Hidaat sering mengantar guru-guru yang bertugas di sana dengan menggunakan kapal ikan milik Sabarudin, nelayan di Tambelan. Kapal tersebut sengaja disewa membawa guru-guru kembali bertugas. Masalahnya, jika tidak dicari kapal ikan, maka guru-guru tersebut tak masuk. Lagi-lagi, masalah transportasi rutin jadi alasan mengapa mereka enggan ke tempat tugas.

"Sekalian biar tahu medan di Mentebung dan Pulau Pinang. Dengan demikian,  saya bisa melaporkan kepada atasan mengenai permasalahan yang dihadapi guru-guru di sana," kata ayah empat orang anak ini yang baru setahun lebih menjadi kepala UPT. Sebelumnya Hidaat guru SD dan kepala Sekolah SDN 004 Tambelan. Hidaat telah 32 tahun mengbadikan diri jadi guru di Tambelan. Ia lulusan Sekolah Pendidikan Guru (SPG) Tanjungpinang tahun 1978. Jika masih di UPT, maka Ia akan pensiun 2 tahun lagi. Sedangkan jika kembali ke guru, maka masa pensiunnya 6 tahun. Karena guru pensiun di usia 60 tahun. Tamat SPG, Hidaat langsung ditugaskan di Tambelan hingga anaknya tiga orang jadi sarjana. Yang keempat masih kuliah di Akademi Kebidanan Anugrah Bintan, Tanjungpinang.

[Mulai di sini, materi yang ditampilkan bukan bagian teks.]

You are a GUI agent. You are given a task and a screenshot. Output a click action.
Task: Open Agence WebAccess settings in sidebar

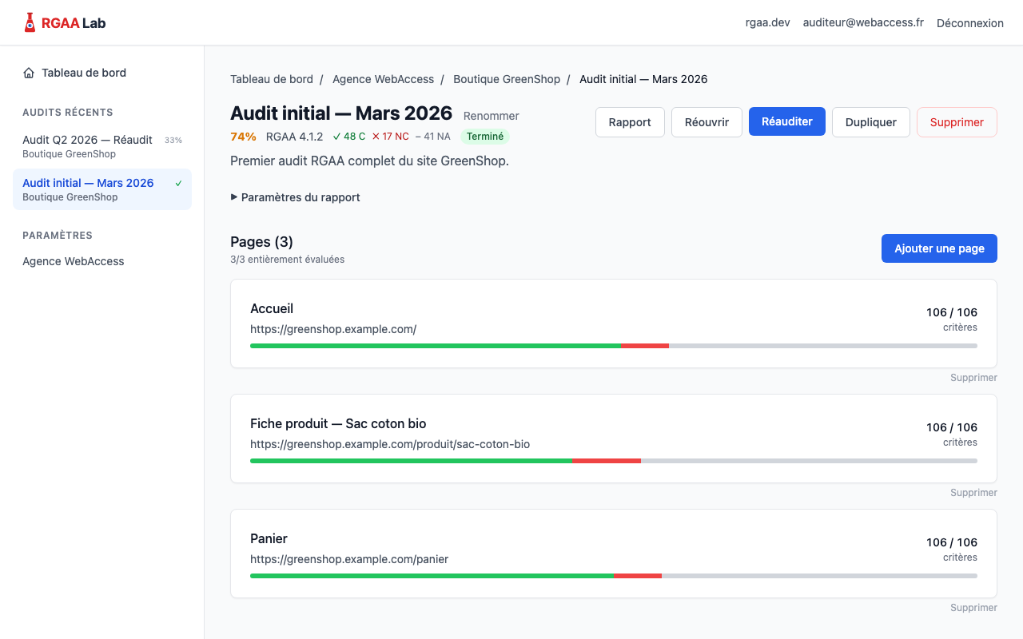point(74,261)
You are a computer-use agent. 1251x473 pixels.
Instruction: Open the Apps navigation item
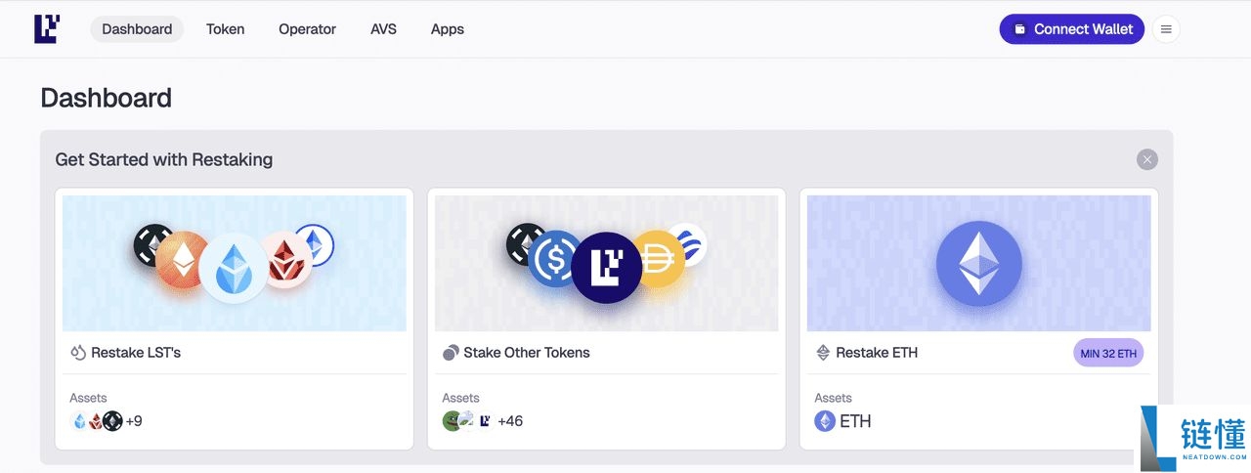click(x=447, y=29)
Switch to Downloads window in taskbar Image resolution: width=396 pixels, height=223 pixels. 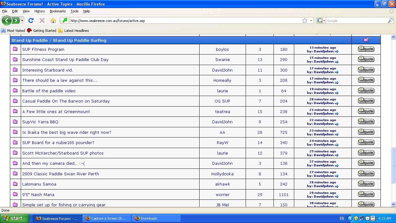pos(149,218)
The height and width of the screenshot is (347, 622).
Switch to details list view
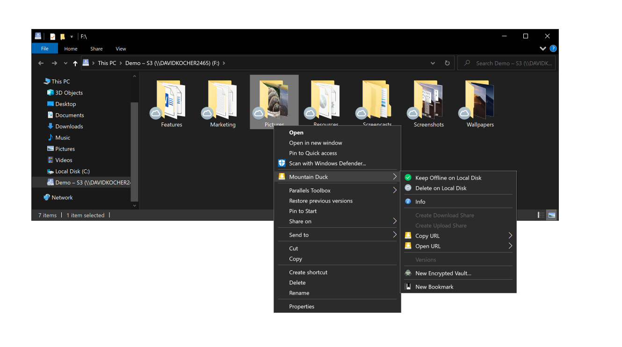(541, 215)
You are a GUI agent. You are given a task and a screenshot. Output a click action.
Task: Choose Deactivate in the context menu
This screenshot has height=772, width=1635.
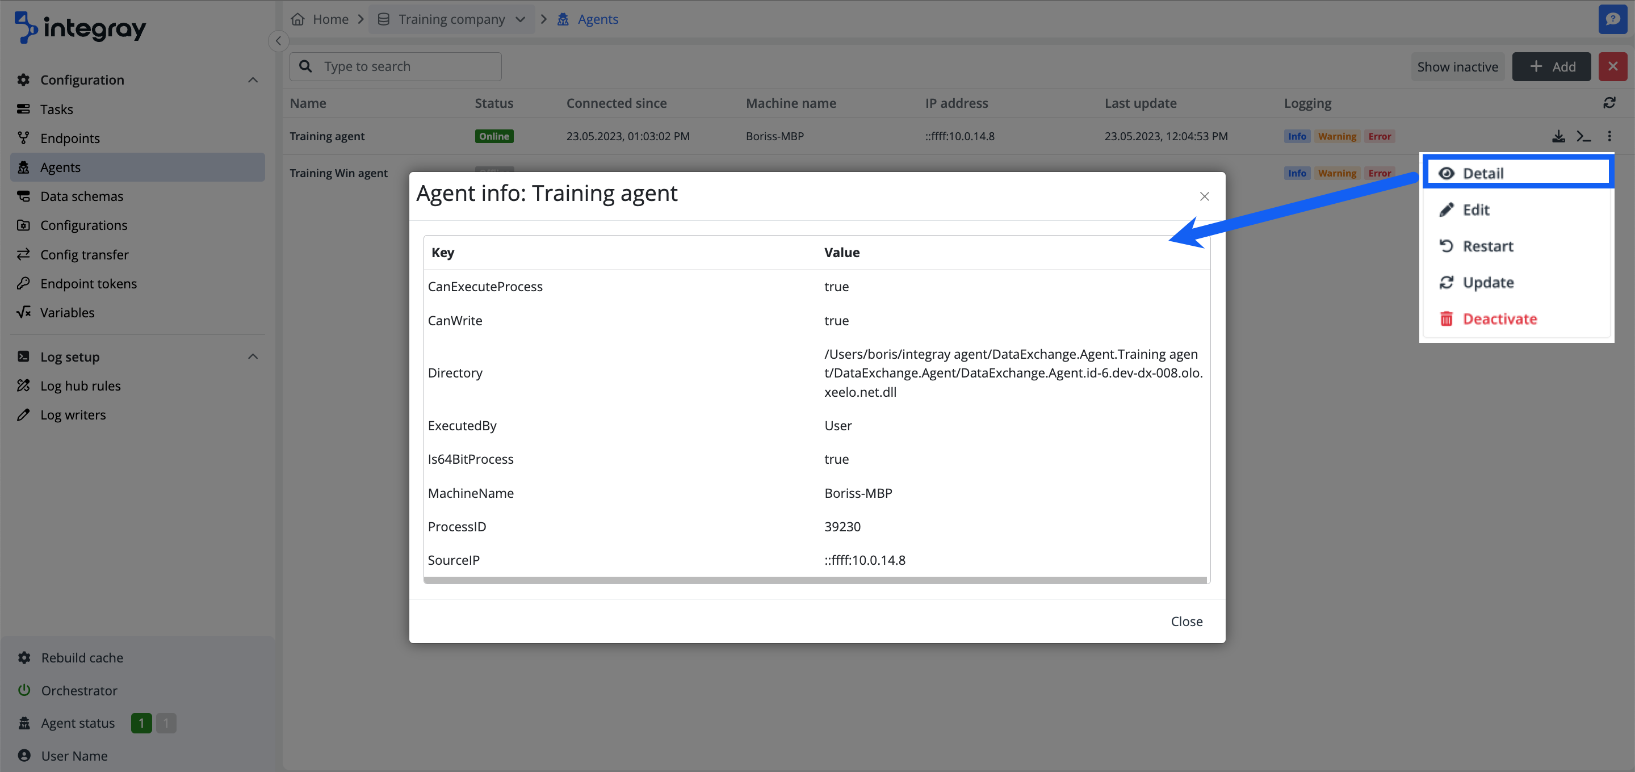[1499, 319]
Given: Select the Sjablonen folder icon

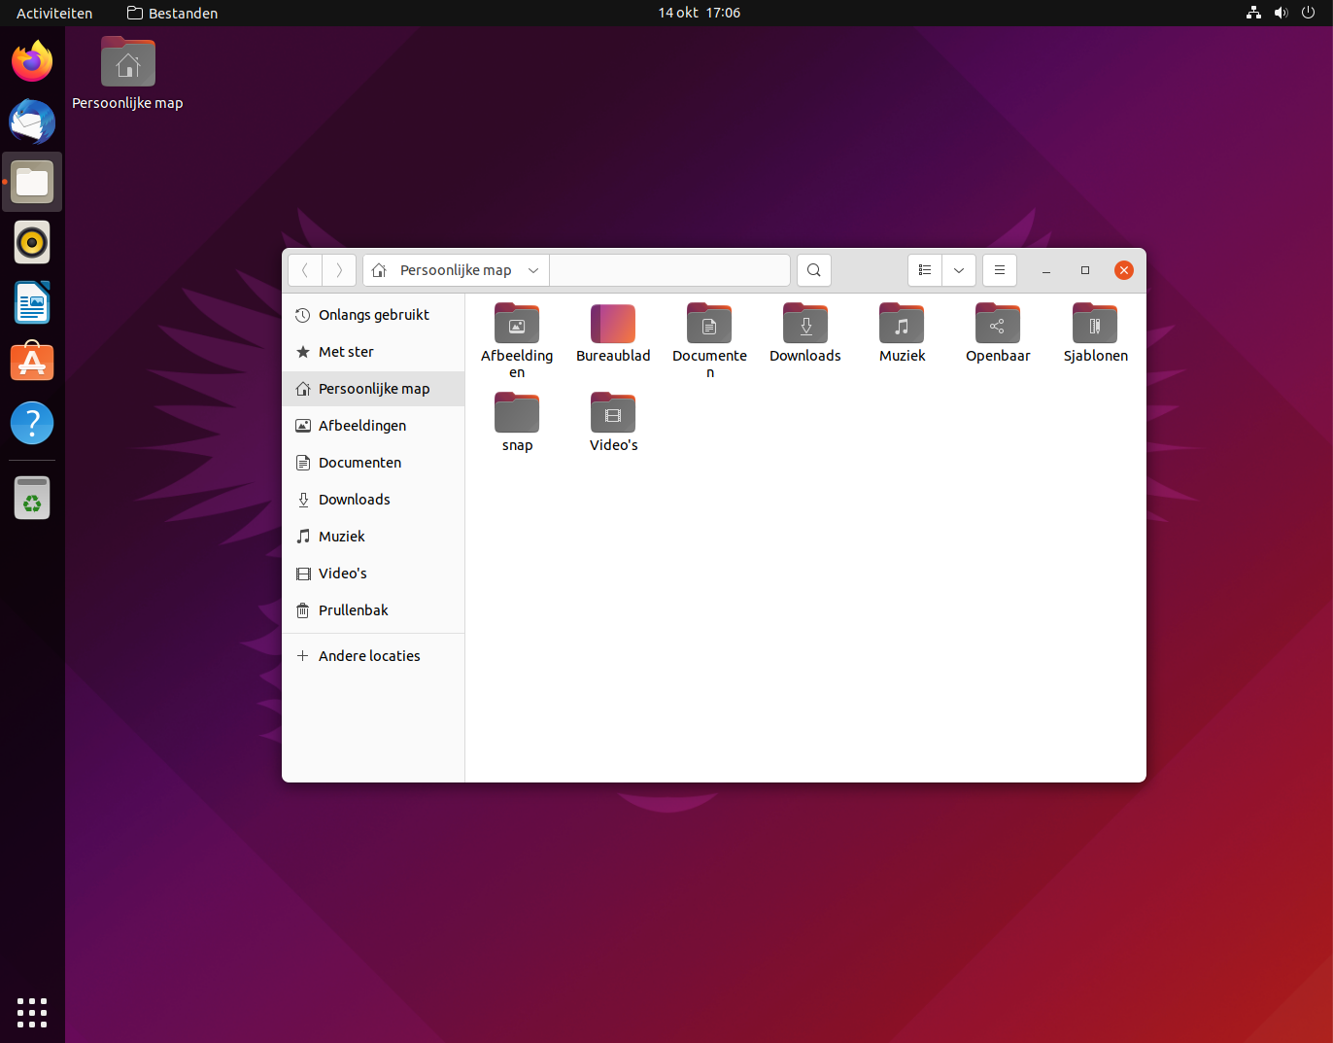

Hidaat paham betul dengan kondisi laut Tambelan yang ganas. Ia ke sana menunggu musim tak bergelombang. Jika musim utara, maka gelombang ganas. Tak jarang, penduduk mendapatkan barang hanyut yang dibawa gelombang. Barang-barang itu tak lain, sisa-sisa dari pecahnya kapal yang melalui perairan Mentebung. Letak Pulau Mentebung yang strategis berada di tengah-tengah jalur perairan internasional menjadi lintasan berbahaya. Tak jarang ada kapal yang tenggelam di sana.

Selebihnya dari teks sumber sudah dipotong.